Rose Byrne impreziosisce un film altrimenti didascalico
If I Had Legs I’d Kick You si articola dunque interamente attorno a questi concetti, con Bronstein che attua una serie di scelte di regie volte ad amplificarne la portata, dalla pressoché totale esclusione della figlia e del marito – confinati oltre l’inquadratura – fino al cambio di registro – dallo humor all’horror. Si ha però la sensazione a più riprese di un eccessivo didascalismo in alcuni espedienti narrativi, a partire dal buco nel soffitto che si apre nella casa della protagonista e che la costringe a soggiornare in un motel.
Un buco che fin troppo evidentemente esteriorizza quello che lei sente dentro di sé, che pensava la maternità avrebbe tappato e che invece ha solo accentuato. Una vera e propria ferita nella casa che ricorda quella proposta da Darren Aronofsky in Madre!, ma che qui risulta appunto poco più di un calcare la mano sul tema. Fortunatamente, l’intensa e sofferente interpretazione di Rose Byrne distoglie l’attenzione da questi intoppi, rapendo l’attenzione (grazie anche ai primissimi piani che le vengono riservati) e impreziosendo l’intero racconto.
Un racconto che indubbiamente lascia più di qualche ferita nello spettatore, specialmente se può avere modo di ritrovarsi in dinamiche anche solo lontanamente simili a quelle della protagonista. Il monito è però in fin dei conti quello di essere più ricettivi nei confronti dei segnali d’aiuto di chi ci sta intorno, spingendoci però anche a riflettere su quanto sia difficile salvarsi se non lo si fa da sé. Un messaggio probabilmente non immediatamente rincuorante, ma che mira ad esaltare la forza individuale e nel finale apre ad uno spiraglio di speranza.

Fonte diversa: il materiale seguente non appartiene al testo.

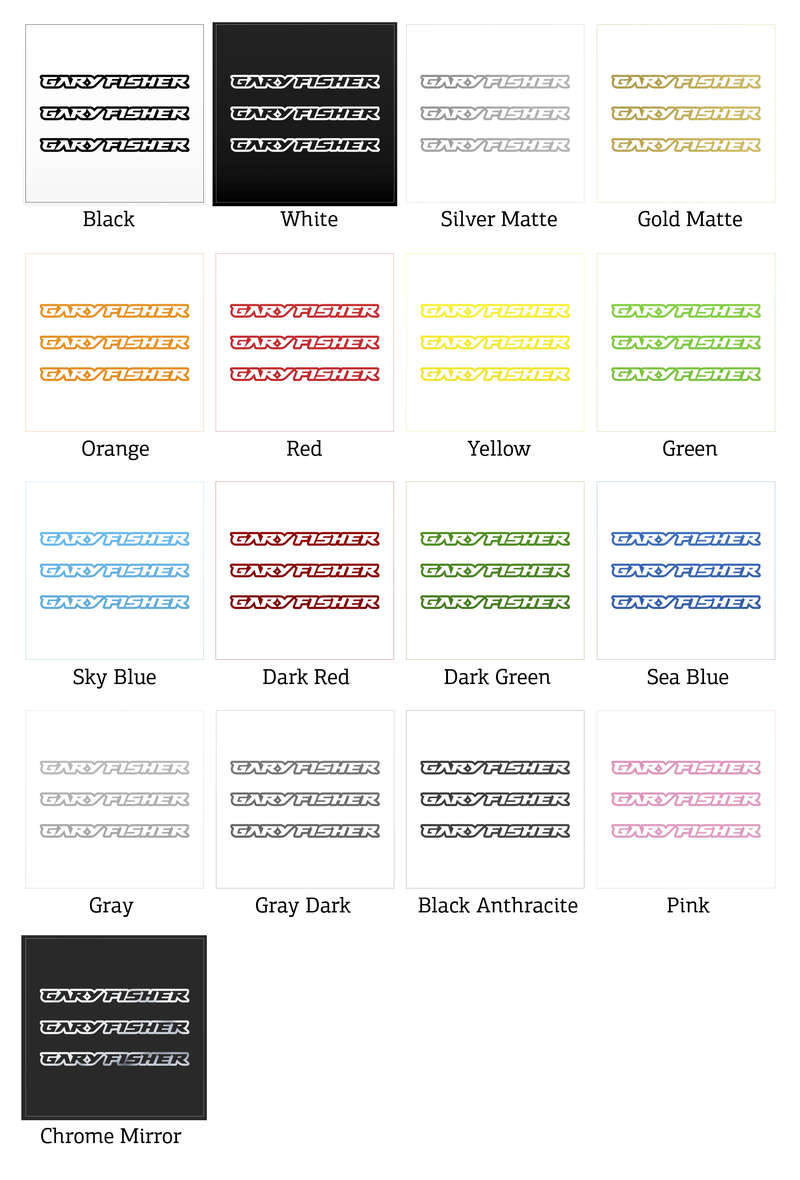Click the Black Anthracite text label
Image resolution: width=800 pixels, height=1180 pixels.
(497, 906)
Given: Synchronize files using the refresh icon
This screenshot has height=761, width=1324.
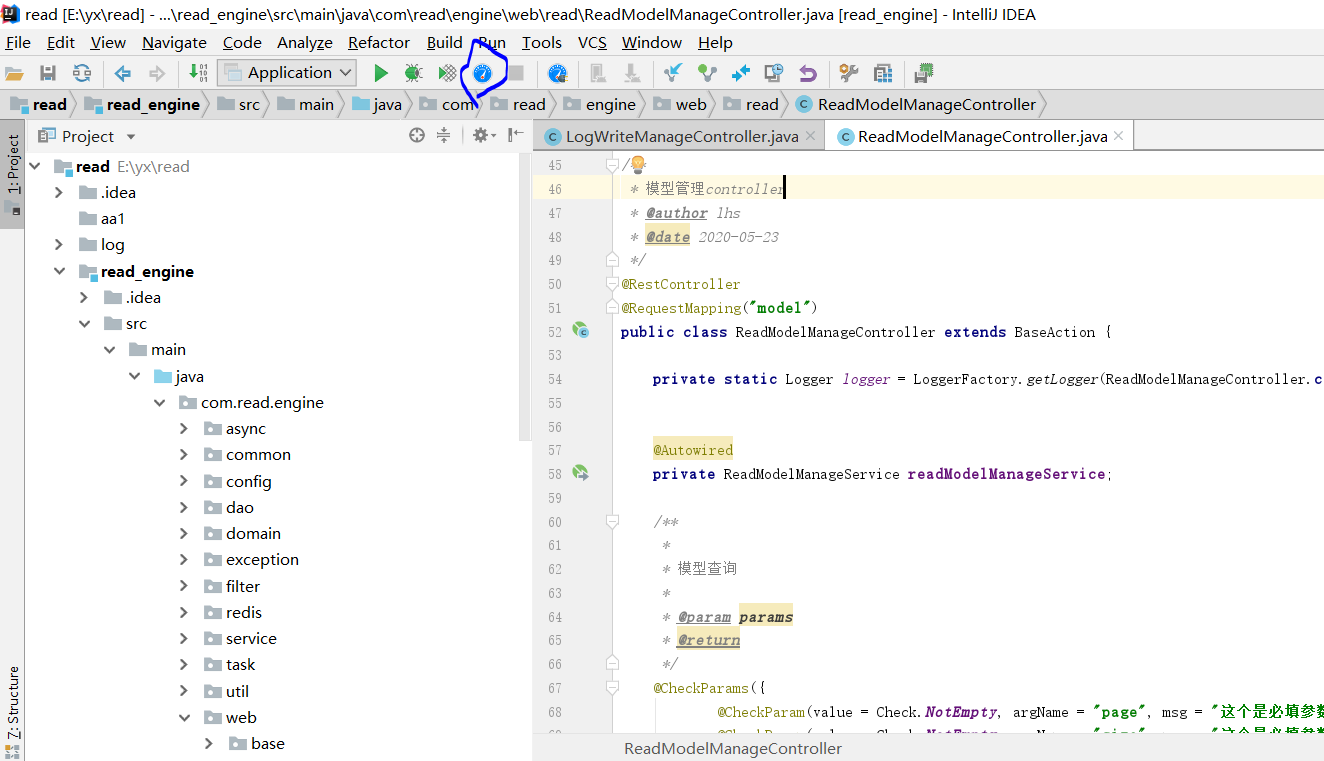Looking at the screenshot, I should [82, 72].
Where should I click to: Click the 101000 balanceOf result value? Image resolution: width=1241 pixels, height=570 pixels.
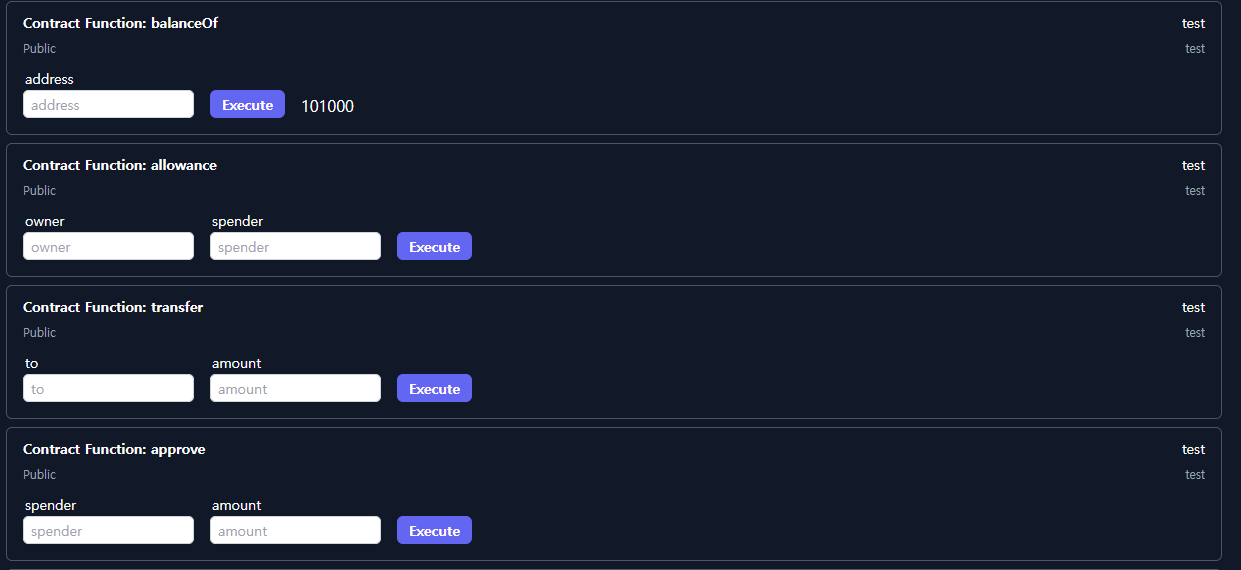(x=328, y=106)
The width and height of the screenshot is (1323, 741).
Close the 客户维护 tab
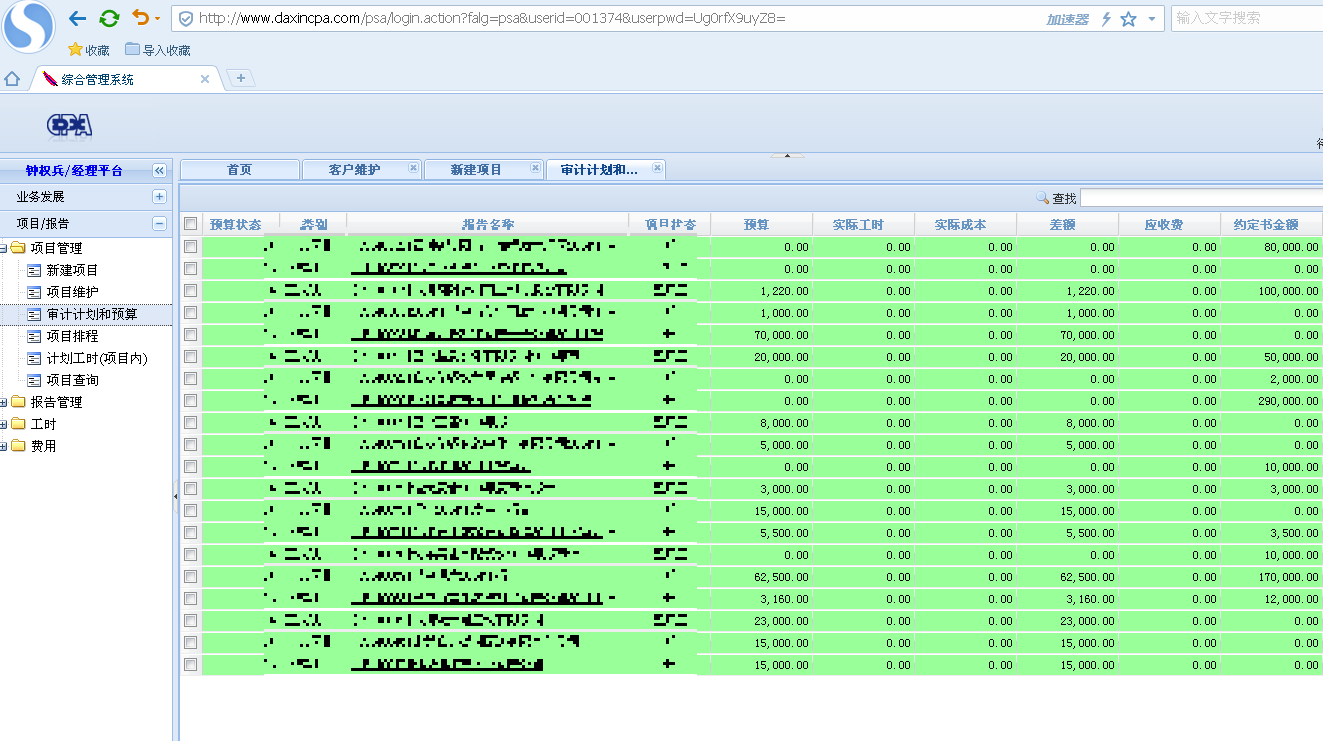tap(413, 169)
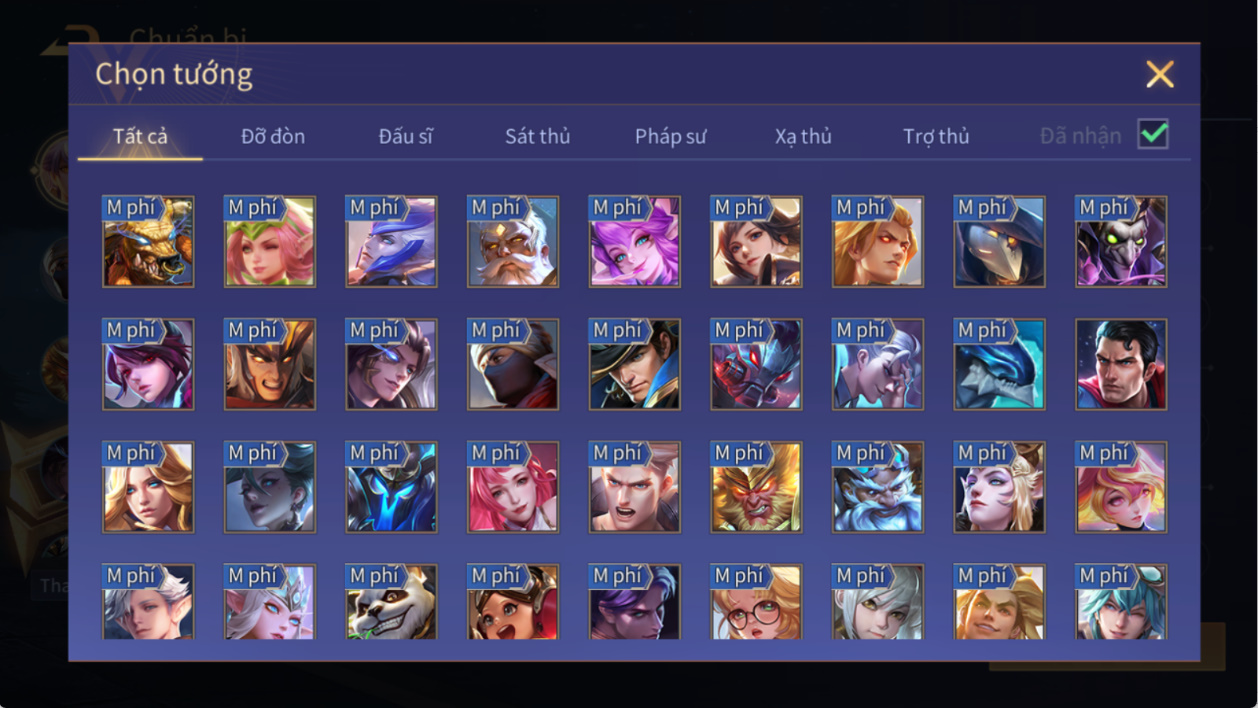Show the Pháp sư heroes tab
Viewport: 1258px width, 708px height.
[670, 136]
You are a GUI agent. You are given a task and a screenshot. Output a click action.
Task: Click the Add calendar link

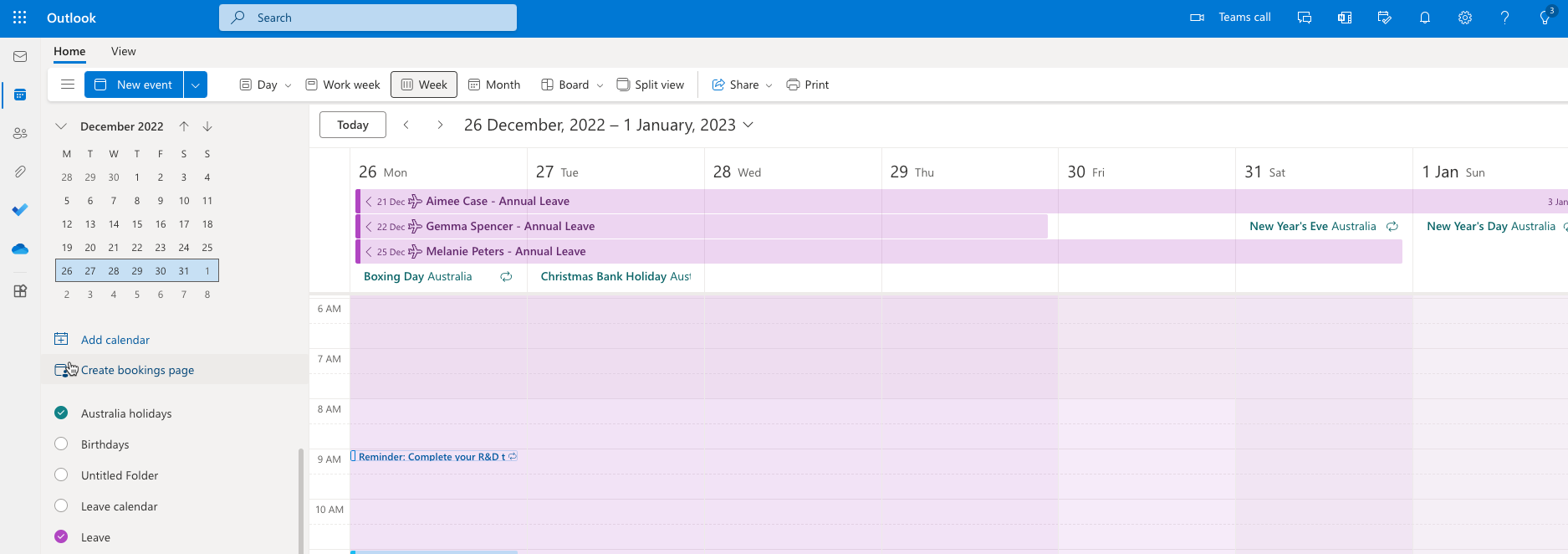click(x=115, y=340)
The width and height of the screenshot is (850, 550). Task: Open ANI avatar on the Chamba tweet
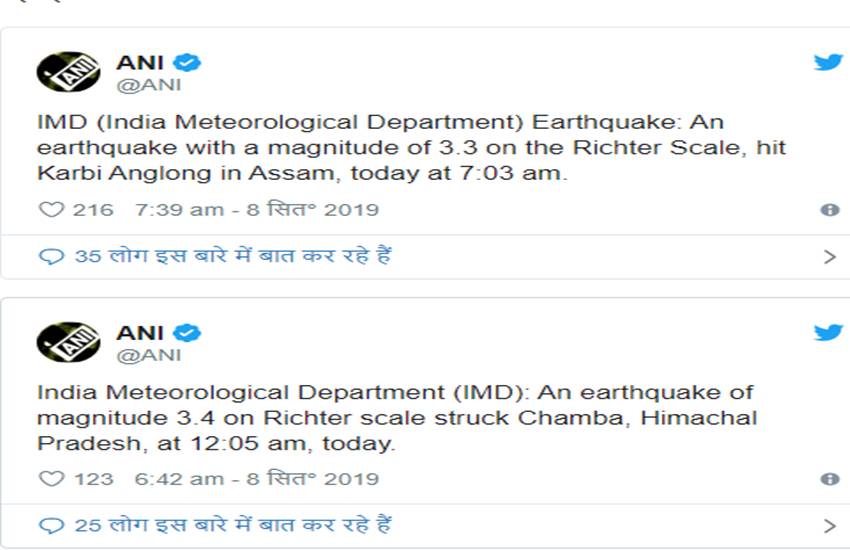click(x=68, y=341)
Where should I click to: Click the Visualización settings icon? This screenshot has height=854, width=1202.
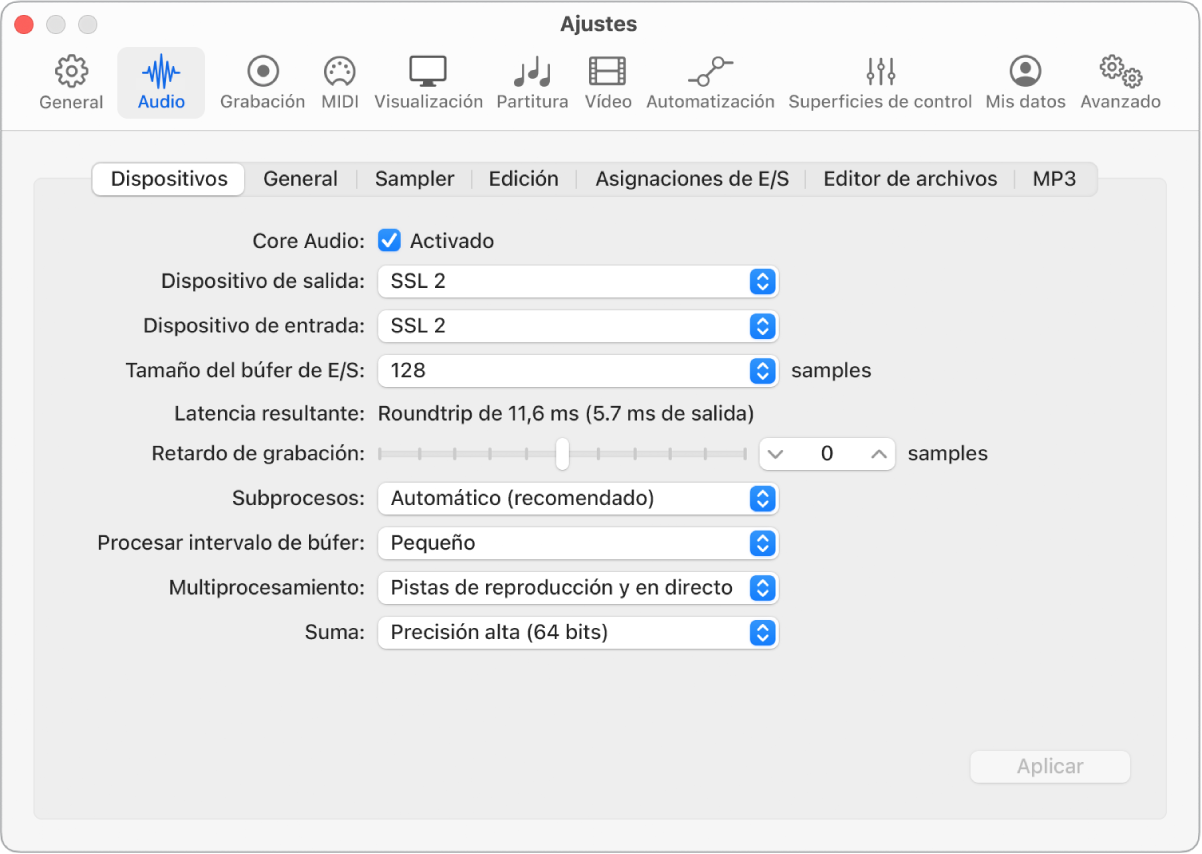(x=428, y=80)
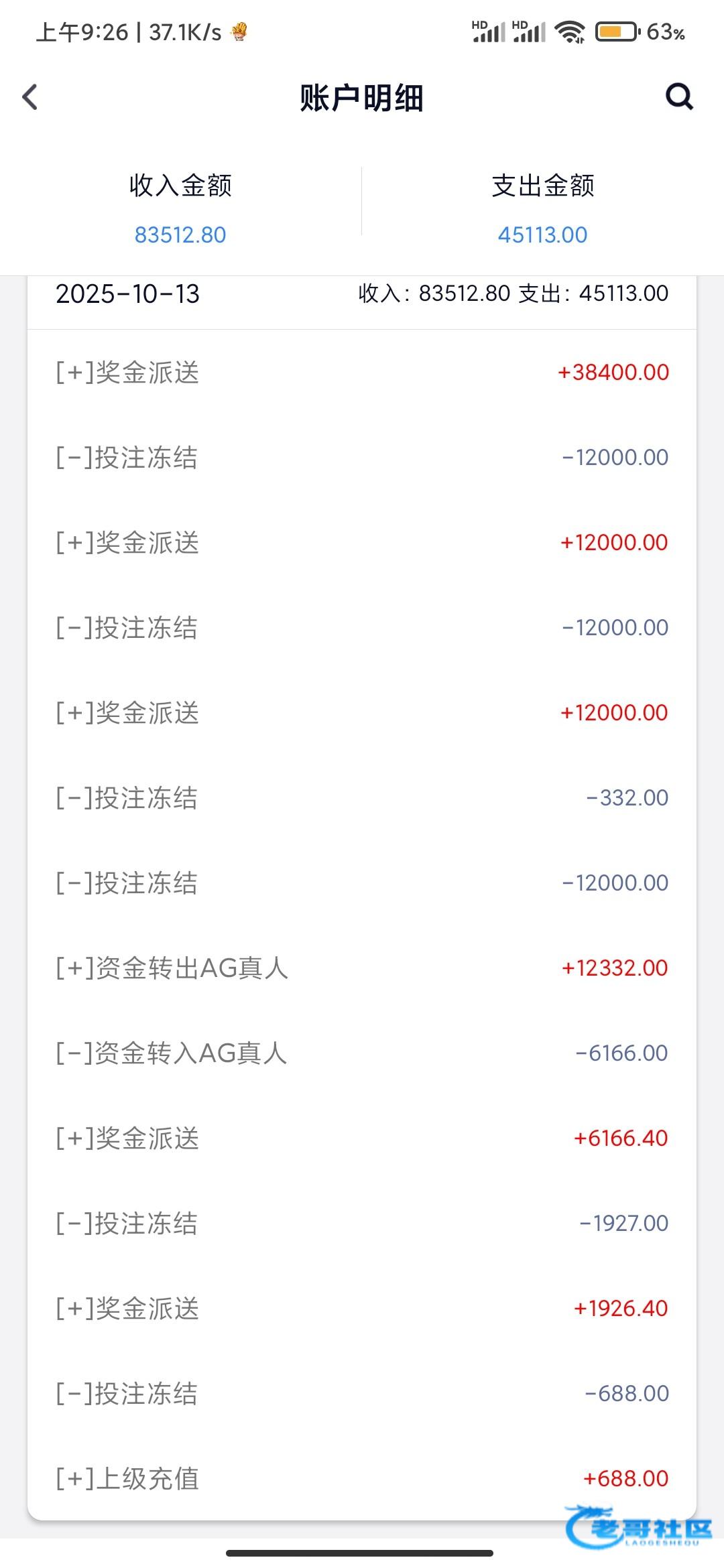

If I Had Legs I'd Kick You
Sommario
Con If I Had Legs I’d Kick You, Mary Bronstein esplora il lato oscuro e taciuto della maternità, tra senso di colpa, isolamento e burnout emotivo. Rose Byrne offre una performance intensa e straziante nei panni di una madre sull’orlo del crollo, dando voce a un dolore spesso invisibile. Un film duro e necessario, che trova nella fragilità la sua più autentica forza.